An elevated risk of
bladder cancer has been reported in the endemic region of 'black
foot disease' on the southwest coast of Taiwan and may be related to high
arsenic levels in artesian well water. Thirteen urothelial
tumors from this endemic region were examined for mutations in exons 5-8 of the p53 gene to identify the effects of possible exogenous factors at the
DNA level.
DNA was extracted from archival tissue after microdissection of
tumors and analyzed by PCR-SSCP (polymerase chain reaction-based single strand conformation polymorphism), followed by direct sequencing. Eight cases (62%) showed mutations and 9 of the 10 point mutations observed were transitions.
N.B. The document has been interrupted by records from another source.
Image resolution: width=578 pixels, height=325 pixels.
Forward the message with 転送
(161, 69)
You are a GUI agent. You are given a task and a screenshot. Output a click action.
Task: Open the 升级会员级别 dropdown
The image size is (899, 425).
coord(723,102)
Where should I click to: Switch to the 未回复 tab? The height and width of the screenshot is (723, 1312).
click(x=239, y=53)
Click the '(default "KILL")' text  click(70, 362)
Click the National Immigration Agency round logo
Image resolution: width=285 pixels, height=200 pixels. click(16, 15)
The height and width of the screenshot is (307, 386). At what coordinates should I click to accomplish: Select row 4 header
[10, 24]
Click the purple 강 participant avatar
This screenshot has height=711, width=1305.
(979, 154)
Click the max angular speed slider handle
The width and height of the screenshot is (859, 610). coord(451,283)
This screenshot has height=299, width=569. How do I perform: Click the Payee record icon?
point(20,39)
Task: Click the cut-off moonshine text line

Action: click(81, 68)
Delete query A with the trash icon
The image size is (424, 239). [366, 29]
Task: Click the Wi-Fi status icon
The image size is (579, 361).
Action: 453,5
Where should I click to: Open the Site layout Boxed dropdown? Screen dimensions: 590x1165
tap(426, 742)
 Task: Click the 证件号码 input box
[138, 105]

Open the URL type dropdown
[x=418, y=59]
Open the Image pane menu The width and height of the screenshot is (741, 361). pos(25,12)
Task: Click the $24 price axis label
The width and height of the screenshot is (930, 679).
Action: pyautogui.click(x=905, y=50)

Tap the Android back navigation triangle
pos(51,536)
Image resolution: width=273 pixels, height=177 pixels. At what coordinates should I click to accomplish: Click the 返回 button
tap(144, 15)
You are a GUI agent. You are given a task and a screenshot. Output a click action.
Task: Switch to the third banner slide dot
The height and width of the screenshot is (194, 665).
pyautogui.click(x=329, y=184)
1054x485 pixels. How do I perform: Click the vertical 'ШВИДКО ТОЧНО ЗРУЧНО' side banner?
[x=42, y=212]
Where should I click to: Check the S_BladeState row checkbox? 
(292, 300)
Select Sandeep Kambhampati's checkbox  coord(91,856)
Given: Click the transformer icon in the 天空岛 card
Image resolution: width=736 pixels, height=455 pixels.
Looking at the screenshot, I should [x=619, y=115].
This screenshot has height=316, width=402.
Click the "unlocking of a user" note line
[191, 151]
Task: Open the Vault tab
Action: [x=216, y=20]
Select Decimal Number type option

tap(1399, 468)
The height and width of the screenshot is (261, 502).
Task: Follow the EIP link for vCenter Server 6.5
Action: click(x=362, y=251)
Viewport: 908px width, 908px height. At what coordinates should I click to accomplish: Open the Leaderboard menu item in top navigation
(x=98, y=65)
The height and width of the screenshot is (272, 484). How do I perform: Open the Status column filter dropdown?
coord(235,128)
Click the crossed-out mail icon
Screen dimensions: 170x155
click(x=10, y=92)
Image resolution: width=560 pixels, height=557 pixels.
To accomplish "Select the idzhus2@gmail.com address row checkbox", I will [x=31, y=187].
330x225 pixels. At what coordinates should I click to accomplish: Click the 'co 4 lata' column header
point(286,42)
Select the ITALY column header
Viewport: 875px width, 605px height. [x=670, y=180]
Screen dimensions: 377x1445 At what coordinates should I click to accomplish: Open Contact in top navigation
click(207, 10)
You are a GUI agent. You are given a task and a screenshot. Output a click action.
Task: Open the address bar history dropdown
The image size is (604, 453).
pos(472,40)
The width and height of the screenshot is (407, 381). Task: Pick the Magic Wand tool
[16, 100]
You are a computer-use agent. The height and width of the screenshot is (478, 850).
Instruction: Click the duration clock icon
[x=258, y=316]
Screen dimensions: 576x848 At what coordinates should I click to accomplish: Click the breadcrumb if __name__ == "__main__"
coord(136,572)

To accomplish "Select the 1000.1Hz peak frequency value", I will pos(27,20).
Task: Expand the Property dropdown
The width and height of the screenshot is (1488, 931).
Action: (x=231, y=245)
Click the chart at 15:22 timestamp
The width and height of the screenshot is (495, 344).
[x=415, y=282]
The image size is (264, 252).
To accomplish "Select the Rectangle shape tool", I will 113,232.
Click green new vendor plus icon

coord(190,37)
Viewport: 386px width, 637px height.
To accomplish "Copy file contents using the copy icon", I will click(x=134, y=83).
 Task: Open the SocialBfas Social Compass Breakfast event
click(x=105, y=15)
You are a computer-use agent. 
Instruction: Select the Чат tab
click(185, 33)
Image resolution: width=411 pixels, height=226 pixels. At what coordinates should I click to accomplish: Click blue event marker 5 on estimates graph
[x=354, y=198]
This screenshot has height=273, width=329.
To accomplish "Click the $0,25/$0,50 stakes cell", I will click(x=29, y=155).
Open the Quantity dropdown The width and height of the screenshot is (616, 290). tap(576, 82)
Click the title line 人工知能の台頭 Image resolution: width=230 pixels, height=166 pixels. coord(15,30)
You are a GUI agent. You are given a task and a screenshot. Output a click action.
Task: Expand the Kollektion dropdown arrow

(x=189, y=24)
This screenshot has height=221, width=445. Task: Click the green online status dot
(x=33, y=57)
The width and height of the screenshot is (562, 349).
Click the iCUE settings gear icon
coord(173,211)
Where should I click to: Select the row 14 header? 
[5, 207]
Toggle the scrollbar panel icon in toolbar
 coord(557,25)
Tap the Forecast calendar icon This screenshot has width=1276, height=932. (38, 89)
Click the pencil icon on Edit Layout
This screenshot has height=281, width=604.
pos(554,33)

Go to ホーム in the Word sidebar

The type and position of the mutations were not significantly different when compared with the spectra of p53 mutations previously reported for
transitional cell carcinomas (TCCs). However, two of the mutations were CGC-->CAC base changes at
codon 175, a mutational hotspot for many
tumor types but previously unreported in TCCs except in cases associated with inflammatory agents. Three of the
tumors examined were found to contain double mutations, a relatively rare mutagenic event in human
cancers. Our results suggest that the agents responsible for the high risk of
bladder cancer in the black
foot disease region may operate through an
inflammation-based mechanism which increases the amount of DNA damage per mutagenic event.